Preparation of Baicalin Liposomes Using Microfluidic Technology and Evaluation of Their Antitumor Activity by a Zebrafish Model

Baicalin (BCL), a well-known flavonoid molecule, has numerous therapeutic applications. However, its low water solubility and bioavailability limit its applicability. Microfluidics is a new method for liposome preparation that provides efficient and rapid control of the process, improving the stability and controllability. This study used microfluidic techniques to create baicalin liposomes (BCL-LPs), first screening for optimal total flow rates (TFR) and flow rate ratios (FRR), and then optimizing the phospholipid concentration, phospholipid-to-cholesterol ratio, and Tween-80 concentration using univariate and response surface methodology approaches. The study found that the ideal phospholipid content was 9.5%, the phospholipid-to-cholesterol ratio was 9:1 (w:w), and the Tween-80 concentration was 15%. BCL-LPs achieved 95.323% ± 0.481% encapsulation efficiency under the optimum circumstances. Characterization indicated that the BCL-LPs were spherical and uniform in size, with a mean diameter of 62.32 nm ± 0.42, a polydispersity index of 0.092 ± 0.009, and a zeta potential of -25.000 mV ± 0.216. In vitro experiments found that BCL-LPs had a better slow-release effect and stability than the BCL monomer.
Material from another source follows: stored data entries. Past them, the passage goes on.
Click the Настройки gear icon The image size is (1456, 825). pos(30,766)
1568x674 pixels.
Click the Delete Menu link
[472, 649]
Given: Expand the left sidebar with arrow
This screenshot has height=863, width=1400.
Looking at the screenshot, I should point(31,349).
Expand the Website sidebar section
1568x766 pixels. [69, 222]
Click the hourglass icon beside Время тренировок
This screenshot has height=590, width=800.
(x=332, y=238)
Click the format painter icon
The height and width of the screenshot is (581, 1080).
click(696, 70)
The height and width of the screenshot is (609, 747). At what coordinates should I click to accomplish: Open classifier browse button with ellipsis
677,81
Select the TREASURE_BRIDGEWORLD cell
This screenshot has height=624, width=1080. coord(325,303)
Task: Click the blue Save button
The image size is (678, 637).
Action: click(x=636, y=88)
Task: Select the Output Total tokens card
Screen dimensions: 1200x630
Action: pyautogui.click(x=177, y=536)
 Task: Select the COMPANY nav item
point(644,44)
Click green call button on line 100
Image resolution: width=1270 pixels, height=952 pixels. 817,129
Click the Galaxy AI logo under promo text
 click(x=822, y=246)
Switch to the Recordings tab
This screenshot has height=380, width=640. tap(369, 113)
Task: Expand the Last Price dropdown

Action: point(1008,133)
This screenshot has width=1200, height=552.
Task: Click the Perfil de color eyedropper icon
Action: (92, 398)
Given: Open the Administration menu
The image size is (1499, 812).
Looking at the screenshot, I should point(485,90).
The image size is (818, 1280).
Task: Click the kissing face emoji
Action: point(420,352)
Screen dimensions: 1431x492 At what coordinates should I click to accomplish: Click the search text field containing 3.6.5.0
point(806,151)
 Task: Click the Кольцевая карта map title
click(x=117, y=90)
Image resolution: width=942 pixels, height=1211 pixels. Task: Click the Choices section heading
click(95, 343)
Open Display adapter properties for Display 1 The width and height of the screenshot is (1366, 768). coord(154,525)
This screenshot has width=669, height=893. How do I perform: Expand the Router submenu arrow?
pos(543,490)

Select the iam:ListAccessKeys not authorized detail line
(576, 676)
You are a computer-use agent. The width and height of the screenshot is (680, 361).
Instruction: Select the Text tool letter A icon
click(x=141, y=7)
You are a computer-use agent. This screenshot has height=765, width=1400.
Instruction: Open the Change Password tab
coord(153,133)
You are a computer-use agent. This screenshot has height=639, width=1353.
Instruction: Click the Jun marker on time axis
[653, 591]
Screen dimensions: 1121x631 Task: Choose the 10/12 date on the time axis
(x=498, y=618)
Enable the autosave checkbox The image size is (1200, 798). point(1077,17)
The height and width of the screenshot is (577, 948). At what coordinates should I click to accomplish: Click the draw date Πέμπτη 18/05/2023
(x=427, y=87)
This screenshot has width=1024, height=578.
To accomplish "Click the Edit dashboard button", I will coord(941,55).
In zebrafish bioassays, BCL-LPs performed better than BCL monomer in terms of biological activity and bioavailability. The established method provided a feasible medicine delivery platform for BCL and could apply for the transport and encapsulation of more natural compounds, expanding the applications of drug delivery systems in healthcare and cancer therapies.